RECORDED INFORMATION:
※

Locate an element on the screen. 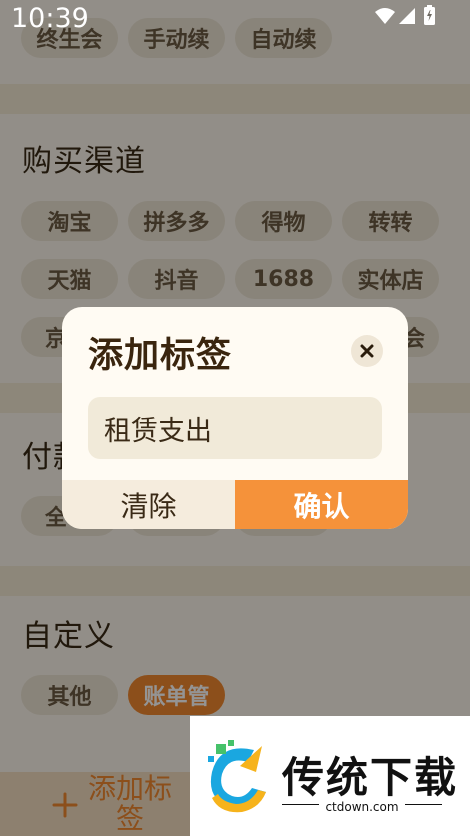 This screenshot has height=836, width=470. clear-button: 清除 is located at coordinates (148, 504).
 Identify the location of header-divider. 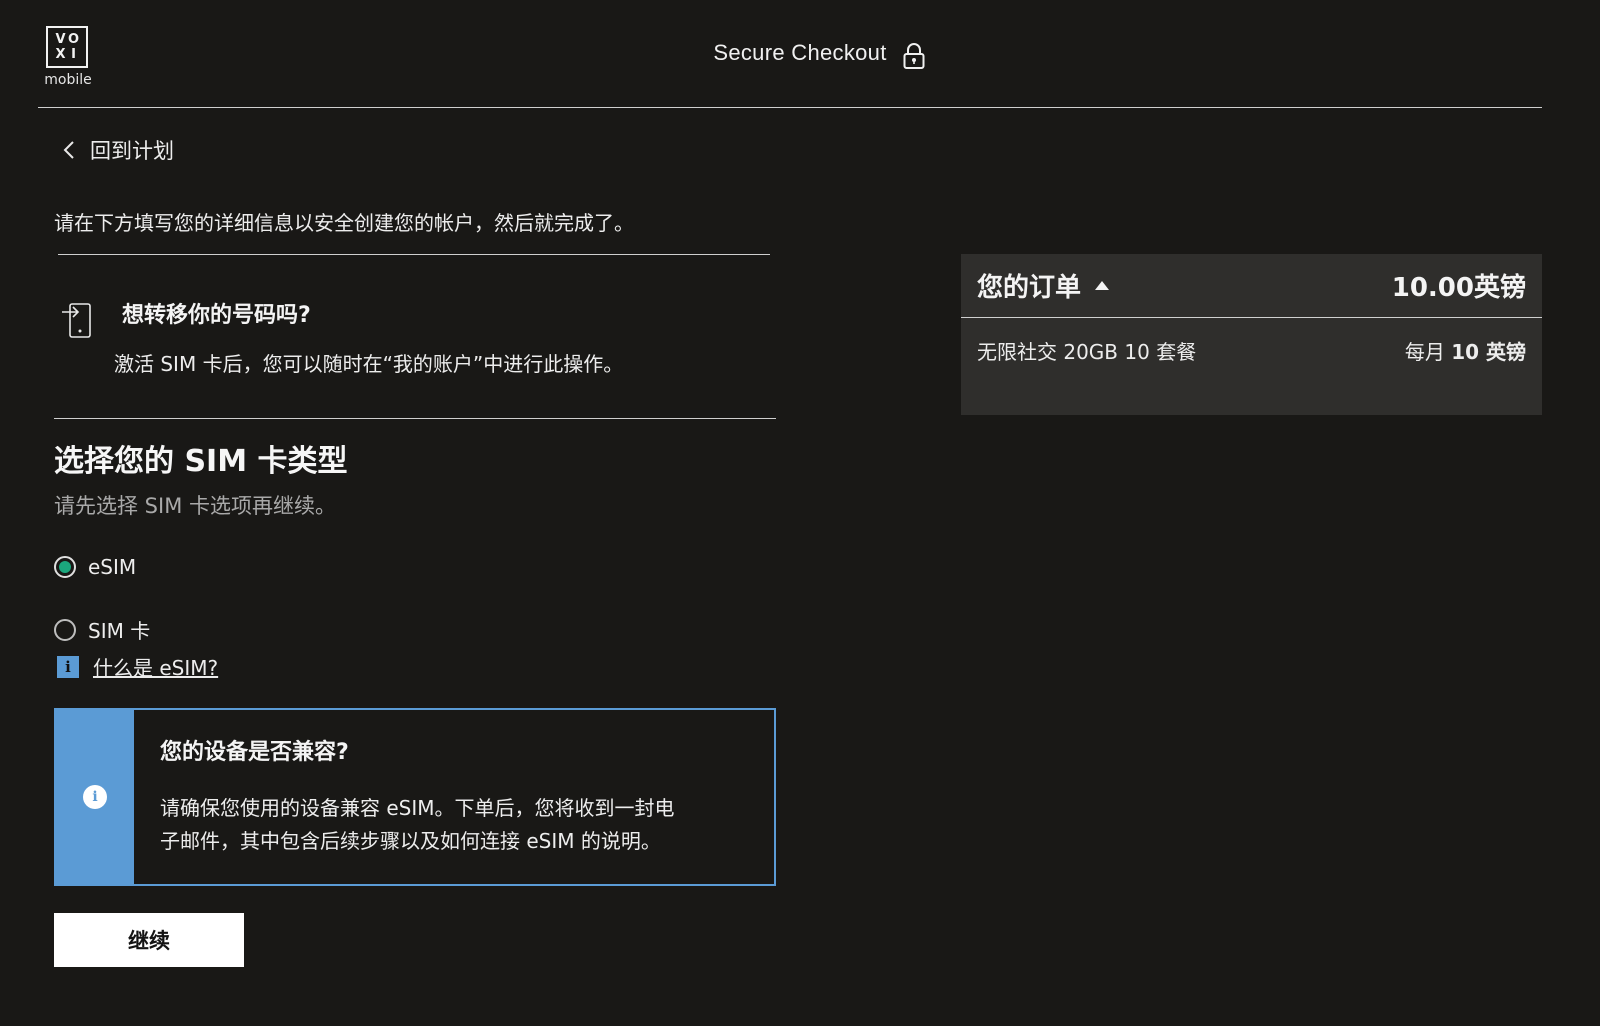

※

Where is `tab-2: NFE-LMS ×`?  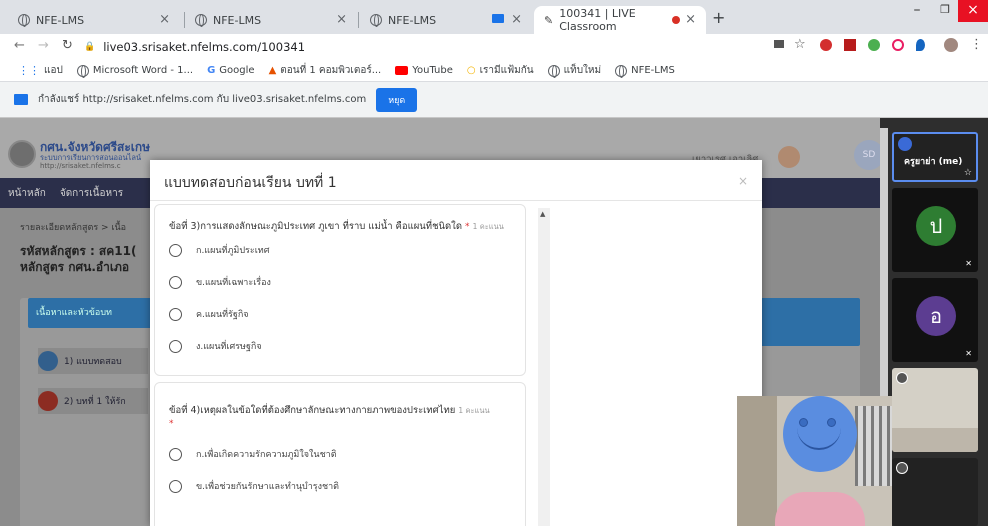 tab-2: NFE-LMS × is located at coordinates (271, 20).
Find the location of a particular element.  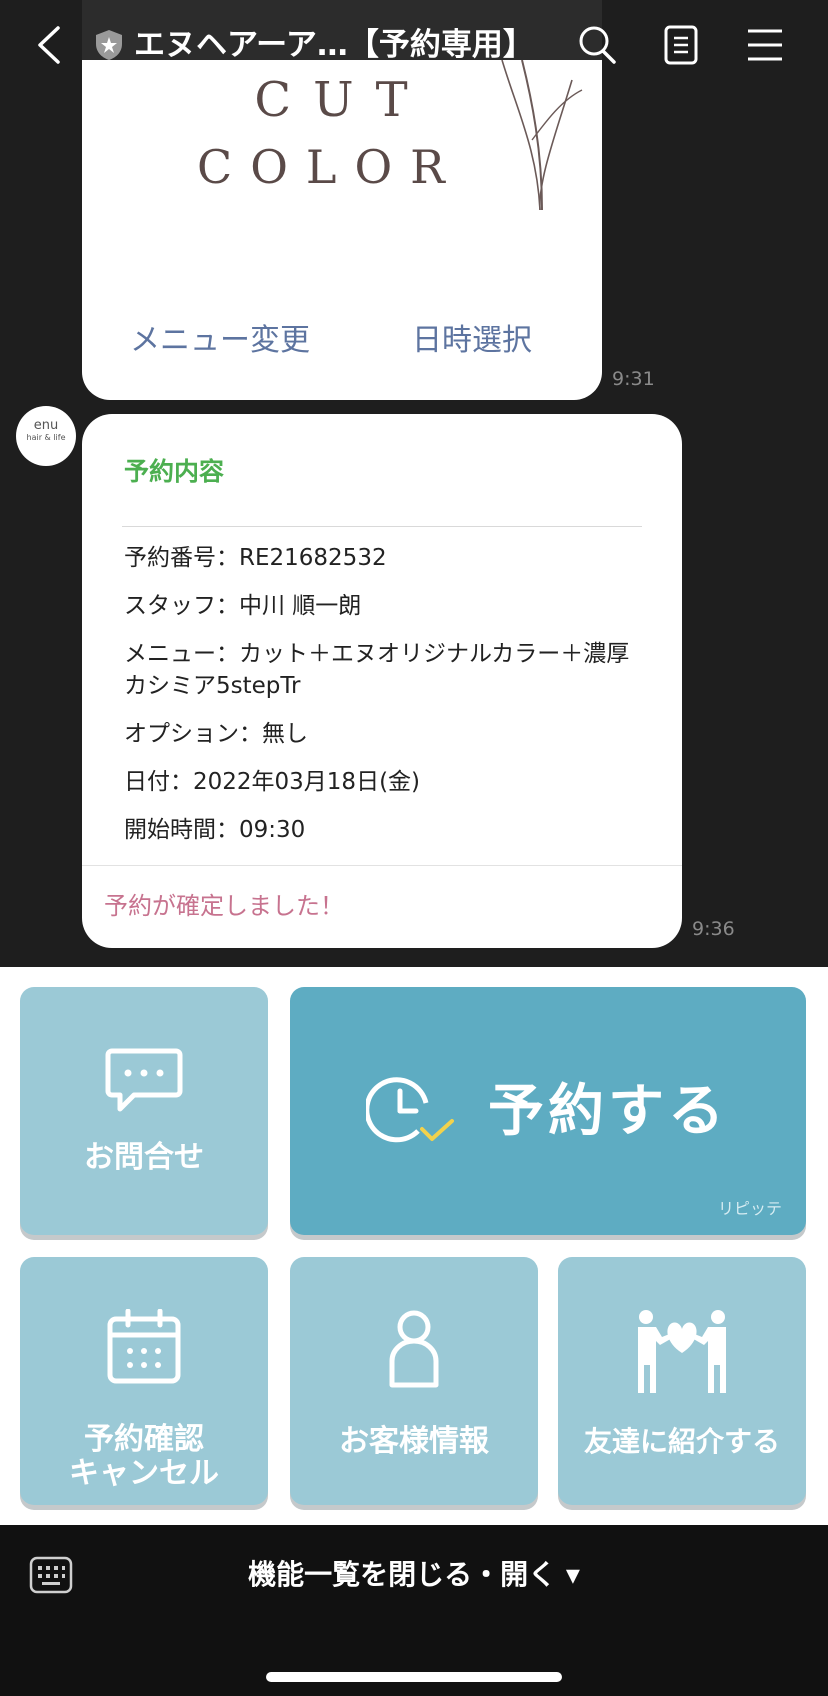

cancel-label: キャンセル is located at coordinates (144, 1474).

※

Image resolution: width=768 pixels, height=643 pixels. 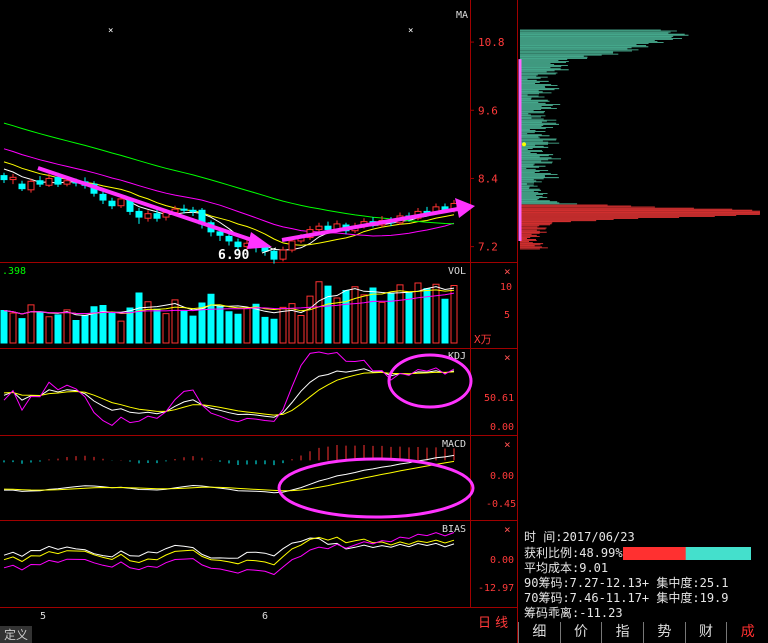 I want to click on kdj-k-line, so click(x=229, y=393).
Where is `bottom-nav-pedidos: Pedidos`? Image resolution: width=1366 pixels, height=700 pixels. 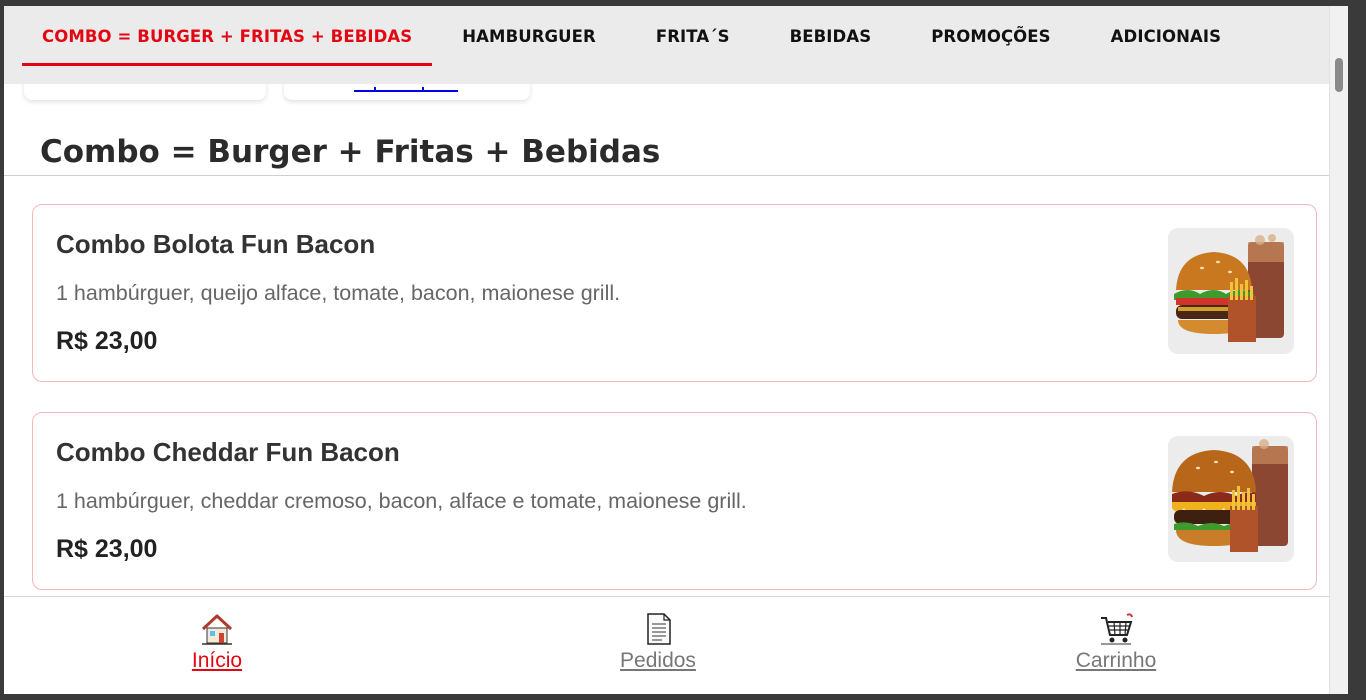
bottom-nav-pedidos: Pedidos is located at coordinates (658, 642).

※

PROBLEM TO WORK ON:
Can you output the records as a Markdown table with the columns Row and Line, starting at the line containing "pixels, height=700 pixels." and ending after the line containing "bottom-nav-pedidos: Pedidos is", leaving out blank lines and the pictures?

EXERCISE RESPONSE:
| Row | Line |
|---|---|
| 1 | Where is `bottom-nav-pedidos: Pedidos`? Image resolution: width=1366 pixels, height=700 pixels.  |
| 2 | bottom-nav-pedidos: Pedidos is located at coordinates (658, 642). |